## WORK INSTRUCTION
What you give back must match the records below exactly, apart from the pictures, which are omitted.

Stored records:
§
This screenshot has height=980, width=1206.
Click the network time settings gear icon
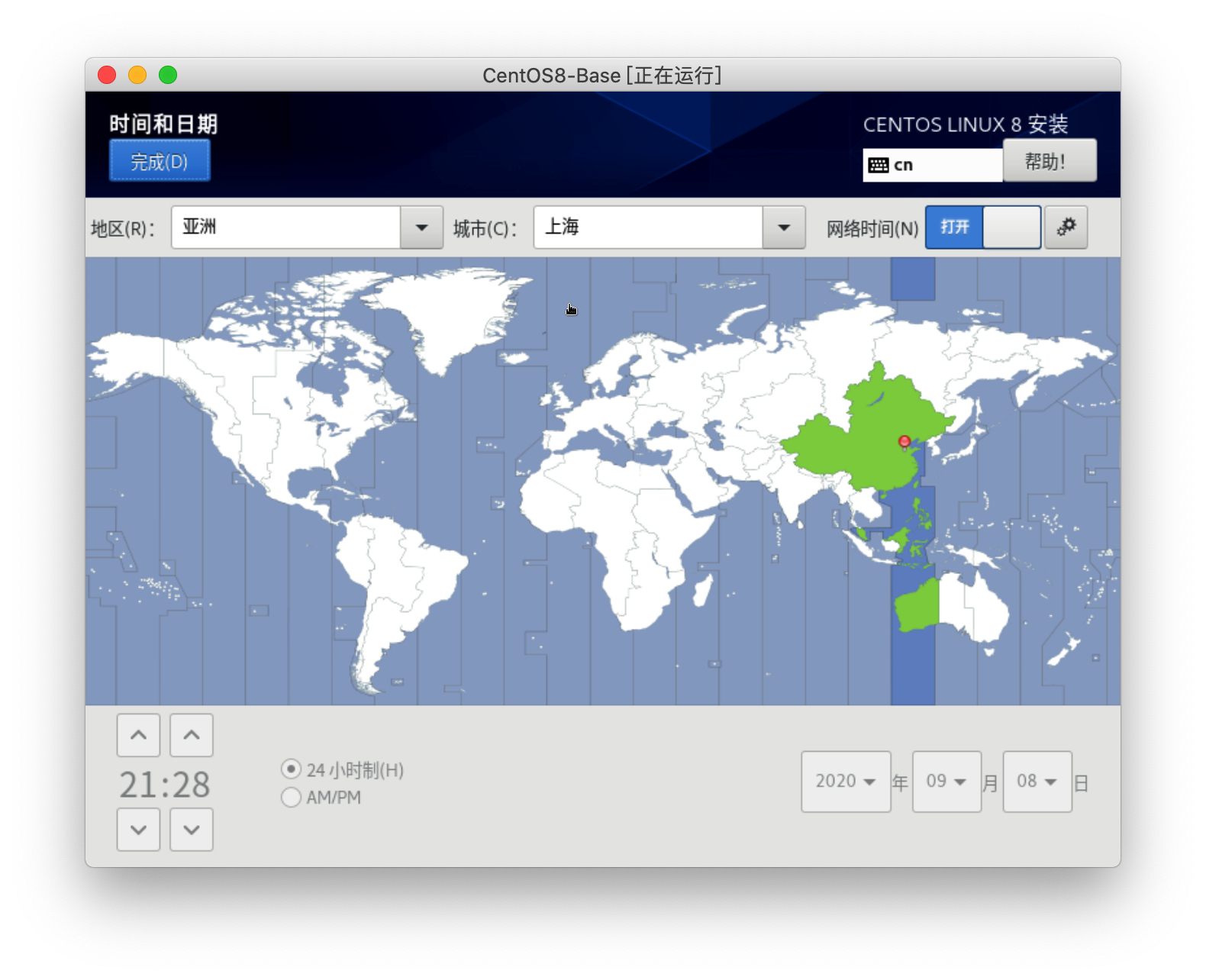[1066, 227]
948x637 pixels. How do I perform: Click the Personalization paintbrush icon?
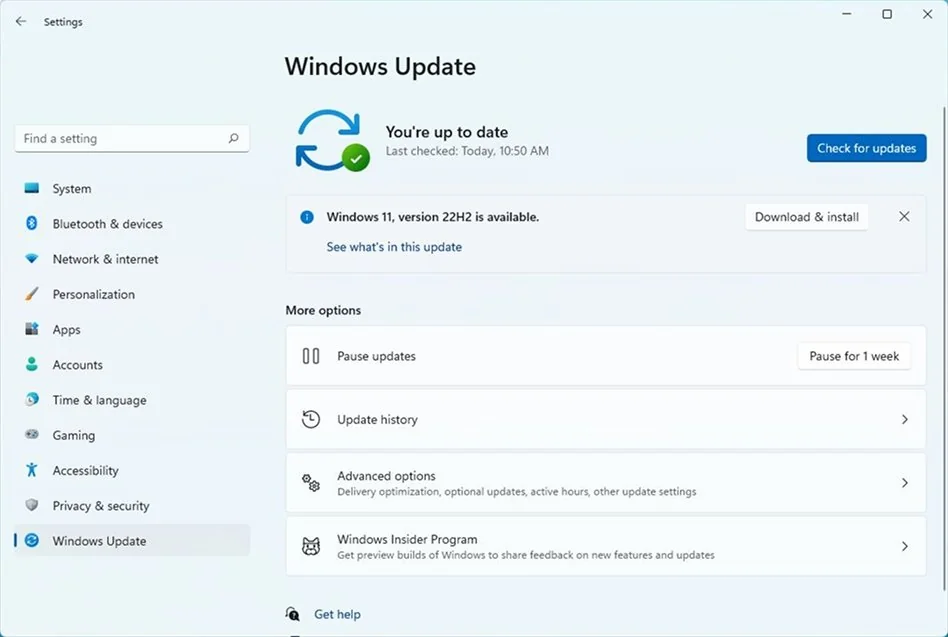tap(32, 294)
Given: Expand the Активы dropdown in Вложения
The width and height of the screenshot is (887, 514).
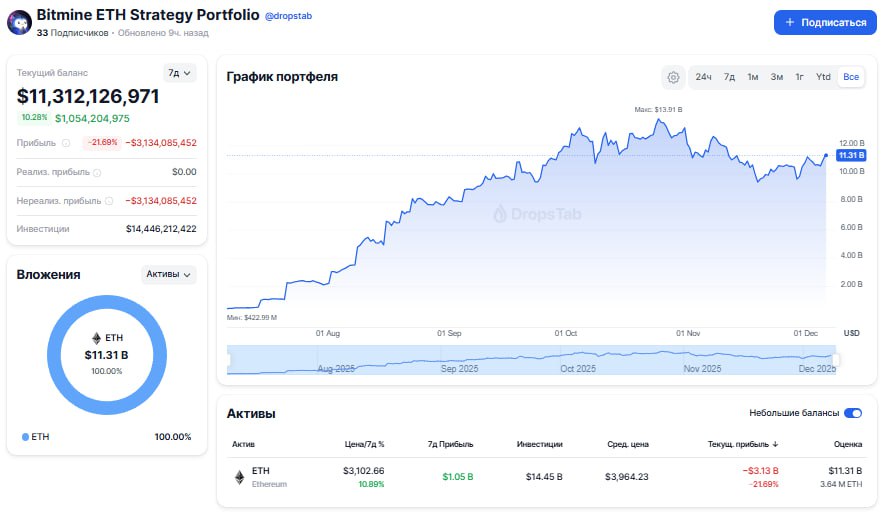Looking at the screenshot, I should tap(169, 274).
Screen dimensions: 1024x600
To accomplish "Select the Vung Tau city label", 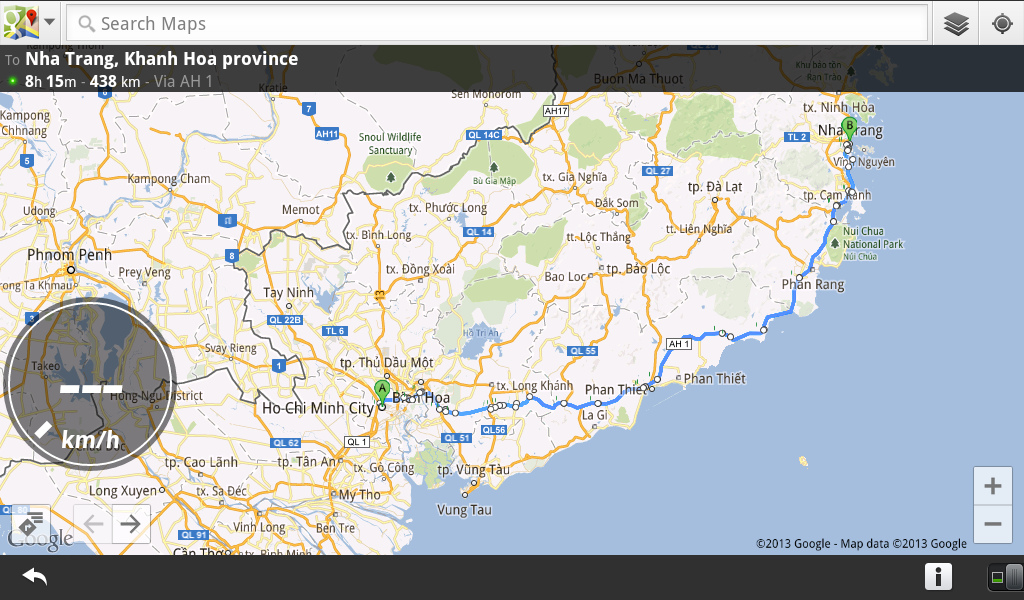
§
## RESULT FOR THIS EXERCISE
This screenshot has height=980, width=1206.
Click the network time settings gear icon
[1066, 227]
948x637 pixels. How do I perform: Click the Personalization paintbrush icon?
tap(32, 294)
Given: Expand the Активы dropdown in Вложения
The width and height of the screenshot is (887, 514).
Looking at the screenshot, I should tap(169, 274).
Screen dimensions: 1024x600
To accomplish "Select the Vung Tau city label", 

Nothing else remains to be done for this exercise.